WHAT TO WORK ON
When a line in the records contains the string "Focus", copy that line.

INPUT DATA
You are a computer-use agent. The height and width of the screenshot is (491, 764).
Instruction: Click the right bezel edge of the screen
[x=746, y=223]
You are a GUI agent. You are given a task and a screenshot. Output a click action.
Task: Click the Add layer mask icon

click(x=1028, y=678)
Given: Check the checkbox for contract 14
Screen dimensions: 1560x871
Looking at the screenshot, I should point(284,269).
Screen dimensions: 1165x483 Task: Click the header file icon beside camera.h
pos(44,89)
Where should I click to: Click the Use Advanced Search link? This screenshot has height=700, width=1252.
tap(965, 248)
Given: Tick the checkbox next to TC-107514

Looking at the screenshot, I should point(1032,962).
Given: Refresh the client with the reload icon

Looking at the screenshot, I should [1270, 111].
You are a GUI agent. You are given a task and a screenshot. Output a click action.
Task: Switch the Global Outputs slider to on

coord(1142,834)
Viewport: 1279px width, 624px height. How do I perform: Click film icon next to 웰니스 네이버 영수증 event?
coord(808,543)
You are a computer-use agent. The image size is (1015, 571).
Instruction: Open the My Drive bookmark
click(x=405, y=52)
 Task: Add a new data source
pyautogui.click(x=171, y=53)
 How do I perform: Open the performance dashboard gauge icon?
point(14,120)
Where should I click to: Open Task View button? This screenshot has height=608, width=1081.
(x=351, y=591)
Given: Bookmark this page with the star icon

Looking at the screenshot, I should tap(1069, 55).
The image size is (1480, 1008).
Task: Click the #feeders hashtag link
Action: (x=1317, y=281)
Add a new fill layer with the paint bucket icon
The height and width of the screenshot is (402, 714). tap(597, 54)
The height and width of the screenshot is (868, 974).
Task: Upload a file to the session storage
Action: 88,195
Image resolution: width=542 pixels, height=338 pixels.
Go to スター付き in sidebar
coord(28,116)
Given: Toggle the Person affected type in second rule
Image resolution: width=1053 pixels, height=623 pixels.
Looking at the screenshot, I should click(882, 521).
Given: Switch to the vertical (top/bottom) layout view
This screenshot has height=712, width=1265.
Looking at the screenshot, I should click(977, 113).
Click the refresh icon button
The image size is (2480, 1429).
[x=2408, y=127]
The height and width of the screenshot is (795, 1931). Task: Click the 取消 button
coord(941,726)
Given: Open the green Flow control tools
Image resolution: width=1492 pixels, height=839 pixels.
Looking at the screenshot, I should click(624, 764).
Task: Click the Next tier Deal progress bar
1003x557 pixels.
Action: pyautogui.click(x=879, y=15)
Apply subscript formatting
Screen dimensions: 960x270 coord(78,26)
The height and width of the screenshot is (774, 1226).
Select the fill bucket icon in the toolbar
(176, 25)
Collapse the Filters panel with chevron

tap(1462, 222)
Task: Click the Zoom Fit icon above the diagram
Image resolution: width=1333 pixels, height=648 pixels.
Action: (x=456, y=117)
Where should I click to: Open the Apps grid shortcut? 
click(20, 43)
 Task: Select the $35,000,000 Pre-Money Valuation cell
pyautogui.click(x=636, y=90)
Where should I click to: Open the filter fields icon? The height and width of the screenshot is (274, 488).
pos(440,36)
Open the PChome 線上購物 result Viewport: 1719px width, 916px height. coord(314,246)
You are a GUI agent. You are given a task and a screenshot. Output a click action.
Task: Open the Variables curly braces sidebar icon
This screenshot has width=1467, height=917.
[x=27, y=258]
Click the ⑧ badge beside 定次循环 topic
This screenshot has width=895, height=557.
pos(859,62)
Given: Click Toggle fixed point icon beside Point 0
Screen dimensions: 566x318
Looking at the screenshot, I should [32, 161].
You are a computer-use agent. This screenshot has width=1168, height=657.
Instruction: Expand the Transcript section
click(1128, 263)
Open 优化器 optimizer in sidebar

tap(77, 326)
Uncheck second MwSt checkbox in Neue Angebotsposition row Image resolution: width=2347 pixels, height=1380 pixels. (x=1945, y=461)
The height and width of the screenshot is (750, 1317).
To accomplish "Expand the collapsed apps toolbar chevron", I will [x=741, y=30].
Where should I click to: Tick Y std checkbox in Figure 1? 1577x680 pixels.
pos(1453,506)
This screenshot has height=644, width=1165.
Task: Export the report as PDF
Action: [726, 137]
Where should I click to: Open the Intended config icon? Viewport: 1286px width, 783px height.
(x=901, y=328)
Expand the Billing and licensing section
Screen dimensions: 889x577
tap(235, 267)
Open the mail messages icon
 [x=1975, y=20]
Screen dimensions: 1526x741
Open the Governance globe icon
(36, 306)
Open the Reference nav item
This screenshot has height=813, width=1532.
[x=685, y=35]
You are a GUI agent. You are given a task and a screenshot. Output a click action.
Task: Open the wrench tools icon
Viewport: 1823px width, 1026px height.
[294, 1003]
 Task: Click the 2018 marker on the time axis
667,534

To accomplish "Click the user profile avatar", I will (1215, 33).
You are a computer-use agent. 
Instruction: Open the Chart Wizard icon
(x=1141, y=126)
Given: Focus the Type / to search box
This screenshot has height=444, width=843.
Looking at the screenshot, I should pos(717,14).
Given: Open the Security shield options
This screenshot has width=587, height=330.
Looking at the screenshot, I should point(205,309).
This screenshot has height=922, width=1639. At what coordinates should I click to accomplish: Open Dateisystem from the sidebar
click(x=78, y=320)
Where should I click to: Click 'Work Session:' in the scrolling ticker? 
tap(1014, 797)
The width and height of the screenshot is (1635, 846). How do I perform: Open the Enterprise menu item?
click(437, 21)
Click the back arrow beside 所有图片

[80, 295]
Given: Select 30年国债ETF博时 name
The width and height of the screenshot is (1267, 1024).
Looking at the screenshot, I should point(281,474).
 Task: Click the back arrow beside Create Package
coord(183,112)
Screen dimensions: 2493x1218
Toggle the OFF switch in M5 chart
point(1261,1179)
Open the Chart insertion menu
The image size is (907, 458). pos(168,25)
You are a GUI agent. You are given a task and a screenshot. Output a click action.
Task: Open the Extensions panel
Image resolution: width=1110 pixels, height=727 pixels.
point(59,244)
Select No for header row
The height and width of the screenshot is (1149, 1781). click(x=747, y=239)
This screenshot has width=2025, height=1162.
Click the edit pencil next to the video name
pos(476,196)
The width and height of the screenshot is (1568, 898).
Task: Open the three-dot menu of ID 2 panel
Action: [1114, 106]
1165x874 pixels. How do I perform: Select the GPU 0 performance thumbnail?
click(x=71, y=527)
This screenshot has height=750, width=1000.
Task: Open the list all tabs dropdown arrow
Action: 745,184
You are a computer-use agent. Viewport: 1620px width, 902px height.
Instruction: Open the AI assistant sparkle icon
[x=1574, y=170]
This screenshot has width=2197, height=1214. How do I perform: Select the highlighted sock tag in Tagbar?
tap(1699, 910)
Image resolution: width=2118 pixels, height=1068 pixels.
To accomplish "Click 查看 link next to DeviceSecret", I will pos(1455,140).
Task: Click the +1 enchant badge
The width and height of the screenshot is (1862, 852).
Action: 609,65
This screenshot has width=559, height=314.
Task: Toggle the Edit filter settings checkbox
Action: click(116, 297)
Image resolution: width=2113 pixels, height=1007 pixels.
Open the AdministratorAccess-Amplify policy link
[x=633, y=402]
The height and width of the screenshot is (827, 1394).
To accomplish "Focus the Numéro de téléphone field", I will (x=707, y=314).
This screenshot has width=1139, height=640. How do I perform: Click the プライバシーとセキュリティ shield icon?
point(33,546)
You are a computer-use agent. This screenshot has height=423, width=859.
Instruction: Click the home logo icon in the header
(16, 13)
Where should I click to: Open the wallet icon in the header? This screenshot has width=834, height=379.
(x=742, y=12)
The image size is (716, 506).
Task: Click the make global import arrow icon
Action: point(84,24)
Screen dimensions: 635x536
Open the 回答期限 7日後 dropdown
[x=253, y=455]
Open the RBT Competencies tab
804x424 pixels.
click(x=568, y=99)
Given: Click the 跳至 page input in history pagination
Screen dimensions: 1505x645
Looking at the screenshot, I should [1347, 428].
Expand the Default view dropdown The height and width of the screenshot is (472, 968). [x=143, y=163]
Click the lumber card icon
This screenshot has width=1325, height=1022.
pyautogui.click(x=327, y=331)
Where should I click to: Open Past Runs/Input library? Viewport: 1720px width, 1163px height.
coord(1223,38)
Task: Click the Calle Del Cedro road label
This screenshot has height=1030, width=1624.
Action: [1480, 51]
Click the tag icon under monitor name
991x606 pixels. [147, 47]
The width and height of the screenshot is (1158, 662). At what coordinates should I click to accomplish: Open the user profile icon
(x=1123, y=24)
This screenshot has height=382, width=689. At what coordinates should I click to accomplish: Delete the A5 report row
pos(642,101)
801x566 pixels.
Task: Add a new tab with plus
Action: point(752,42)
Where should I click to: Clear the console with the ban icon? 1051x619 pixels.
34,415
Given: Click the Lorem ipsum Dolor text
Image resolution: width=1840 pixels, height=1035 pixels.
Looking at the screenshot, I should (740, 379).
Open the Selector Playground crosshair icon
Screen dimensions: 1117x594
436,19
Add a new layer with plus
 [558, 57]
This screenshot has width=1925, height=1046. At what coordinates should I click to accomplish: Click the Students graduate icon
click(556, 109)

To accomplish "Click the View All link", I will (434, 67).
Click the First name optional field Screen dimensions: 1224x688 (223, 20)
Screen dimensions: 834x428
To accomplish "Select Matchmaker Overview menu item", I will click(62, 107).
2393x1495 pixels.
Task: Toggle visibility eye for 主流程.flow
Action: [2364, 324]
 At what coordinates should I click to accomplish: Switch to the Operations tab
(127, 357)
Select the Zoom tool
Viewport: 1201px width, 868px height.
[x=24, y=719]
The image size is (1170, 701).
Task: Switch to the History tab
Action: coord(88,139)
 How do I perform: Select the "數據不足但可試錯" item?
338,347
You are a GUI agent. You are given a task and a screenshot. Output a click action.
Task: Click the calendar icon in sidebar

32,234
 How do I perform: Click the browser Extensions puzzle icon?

PROBLEM SOLUTION
Given: Focus the Type / to search box
To accomplish "Focus the Numéro de téléphone field", I will (x=707, y=314).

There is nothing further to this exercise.